In fact, it was so ingrained into the culture of the area that the Philadelphia zoo put out a $10,000 reward for anyone that could capture it and bring the beast to them in 1909. While there have been things as interesting as kangaroos with wings glued to them brought forth by people claiming to have captured the creature, the reward money was never collected. During that time many believed it to be a leftover prehistoric creature that was living in caves near the swampland of Leeds Point in the Pine Barrens. There is no doubt that much of the area was unexplored during this time period, and those areas that were known were rough trade routes keeping many from venturing there.
During the time of Daniel Leeds, in the colonial past of New Jersey, it is important to remember that witchcraft was a very real part of everyday life and a very real fear for many of the Quakers and other religions that had come to North America. For these individuals, blaming something that they didn’t like or understand on witchcraft and occultism was just a normal part of life. It would have been more than just arbitrary name calling for these men to have believed that the occult or the devil was involved in a once devout member of the faith to turn to cosmology as a way of better understanding God.
In addition, throughout much of history birth defects were sadly seen as a curse or the work of the devil. It is entirely possible that a deformed child was born into the Leeds lineage through natural causes who was seen by these outsiders as the work of evil.

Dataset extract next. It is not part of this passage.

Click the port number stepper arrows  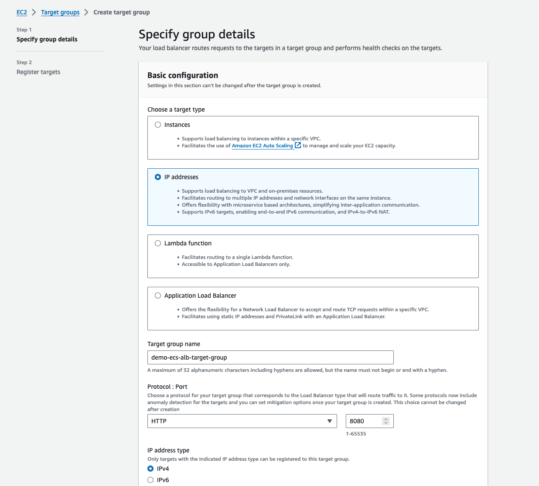click(385, 421)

Through some searching, I was unable to find any evidence of a woman in the Leeds line who had 13 children, nor one who would line up with the time of 1735 when the devil is believed to have originated. However, Daniel’s third wife Dorothy Young Leeds had eight children. One of these, it turns out is Titan Leeds who was born in August of 1699. According to historical records, however, it appears that each of these children went on to marry and have lives beyond childhood. Is it possible that there was another child? It appears unlikely as Dorothy died in 1699 seemingly just after the birth of Titan. In addition, Daniel went on to marry Jane Revell Abbot-Smout who would first appear in his will in 1720.
From this, I can think of three possibilities that could have brought rise to the legend of the Jersey Devil.

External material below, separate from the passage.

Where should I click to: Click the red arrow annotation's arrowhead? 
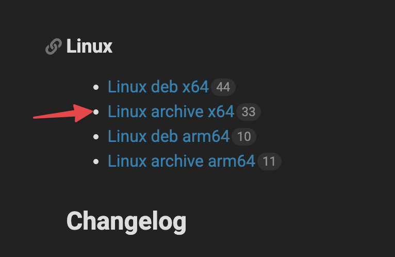click(x=83, y=113)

One, would be that the death of Dorothy following the birth of Titan coinciding with the arguments between Leeds and the Quaker religion could have been blamed on occultism or evil workings of some kind, and a legend born through this.
A second possibility is that there could be a child that was unaccounted for in the historical record. Perhaps it died in birth or was so deformed that it lived only briefly. However, this is not as likely as a walk through any old cemetery will show many graves of “infant” lives that were taken too soon. In addition, position in lineage was still a very important matter in those days so even those who lived briefly would most likely have been accounted for.
Finally, and perhaps the possibility that makes the most sense is that the creature was born from the publications of the Quaker faith and those of Benjamin Franklin. That it was nothing more than superstition brought about by malicious words traded between rivals.
Could Leeds have actually had dealings with the devil that bore the creature? I personally can’t buy into this theory. However, during the time of the Quakers it would be easier to believe than not. So it is entirely possible that rumors, superstition, and misunderstanding were at work in the creation of the Jersey Devil.